Input data section start

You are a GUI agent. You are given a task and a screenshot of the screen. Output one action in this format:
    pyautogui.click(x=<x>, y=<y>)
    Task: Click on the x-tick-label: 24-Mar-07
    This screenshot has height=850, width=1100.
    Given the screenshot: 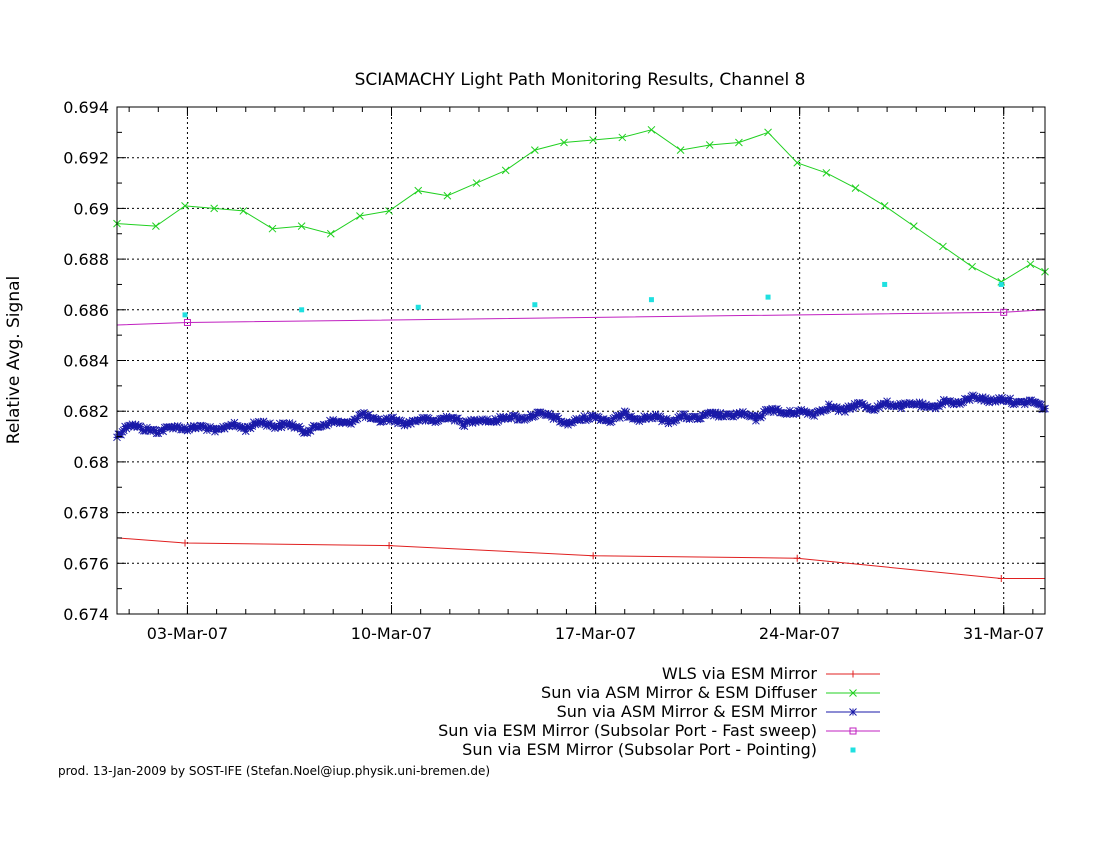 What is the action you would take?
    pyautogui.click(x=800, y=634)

Input data section end

Exercise objective: Copy the records word for word, starting at the first line and stopping after the line that contains "This screenshot has", with that line included.

Response for this exercise:
You are a GUI agent. You are given a task and a screenshot of the screen. Output one action in this format:
    pyautogui.click(x=<x>, y=<y>)
    Task: Click on the x-tick-label: 24-Mar-07
    This screenshot has height=850, width=1100.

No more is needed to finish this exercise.